Networking is a concept that is far from being applied “only” to bringing to your home the Internet, arguably the largest network of them all. It is a wide scientific notion that has sprawling implications in countless fields and applications. Setting up a local music network at home can be a thrilling, rewarding experience too.

The overwhelming number of houses that have an Internet connection also have a router with WiFi ability. In most cases such a router would be supplied by the Internet Service Provider itself. In other cases the user can buy it from the local market. The average price of a good wireless router is JD80 to JD100.

Whereas the router’s main function is to distribute the Internet connection in the house to laptop computers, tablets, smart TV sets and smartphones, its extensive features and capabilities can also be used to build an internal network of music. Once such a network is set, music from any source can be played to any speakers, the whole system being conveniently controlled and driven by a small app on a smartphone, be it iOS, Android or Windows. It greatly enhances the listening pleasure by adding utmost convenience of use.

A wireless music network is not to confuse with sending music from a smartphone to speakers via a Bluetooth connection. Bluetooth is a totally different solution and remains limited if compared with an actual WiFi-based music network.

Suppose you have music stored on a laptop computer that has WiFi ability and is connected this way to the home router. This computer will play the role of “music server”. Take a pair of powered speakers, a smart TV, or any available stereo system with an amplifier, add to it a “renderer” and you can decide to play the music stored on the laptop either through the latter’s speakers, or to the stereo system. It all works wirelessly.

The “renderer” consists of a small electronic part, typically costing JD30 to JD60, and that will ensure the wireless connection between the router and the speakers. Google makes a fine such device called ChromeCast Audio and that works like a charm.

You may have more than one music server and more than one stereo system, TV set or pairs of powered speakers. With the appropriate app on your smartphone, you can make any music server to play through any speakers, even if they are in another room, thanks to the router’s WiFi ability that acts as the “node” through which everything passes.

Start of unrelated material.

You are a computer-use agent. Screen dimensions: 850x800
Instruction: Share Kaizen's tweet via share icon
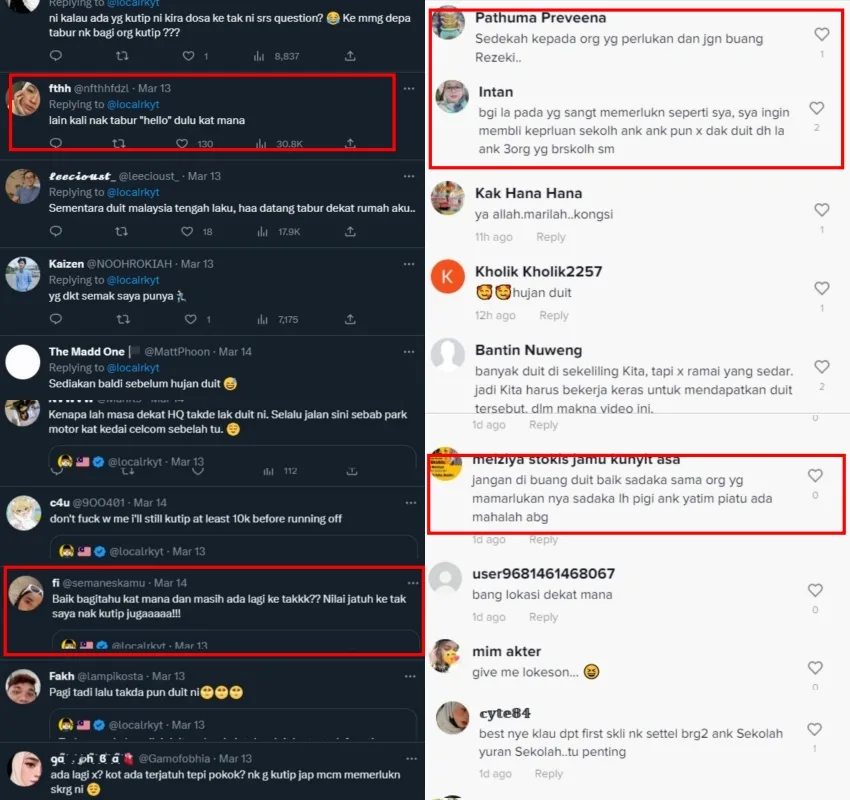coord(350,320)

The laptop sends the music to the router that will send it to any of the existing stereo systems, speakers or smart TVs available in the near surroundings. The quality of the music is perfectly preserved throughout the entire path, and the app on the smartphone conveniently plays the role of the great commander. Again, it all goes through WiFi and therefore the physical transmission range is not limited as it is usually in Bluetooth.

It is interesting to note that the whole set up has nothing to do with the Internet. It is a purely internal, self-contained system that just uses the router’s versatile functionalities to channel signals wirelessly in the house. In other words, even if you do not have an Internet connection or if it is broken at any time, the music network will still work. Unless, of course, the music you intend to play is directly streamed from the web, like for instance from services like Spotify, Deezer or Youtube.

In addition to the router and to the renderers as basic pieces of hardware, some software is required. The player on the music server machine must have Digital Living Network Alliance ability built-in, and a control app must be installed on the smartphone that will be your magical remote control unit.

An example of software player that have such ability is J.River Media Player. An example of application for the smartphone is Gizmo. Some tweaking and fine-tuning may also be necessary, not to mention a certain amount of trial and error. Whereas no PhD or degree in rocket science is required, those who are not particularly technically-oriented may need the help of a friend who is. Otherwise the setting up experience may prove to be frustrating.

Once it all works, however, the result will be very rewarding. Those who have successfully set up a home music network wonder how they used to do without it.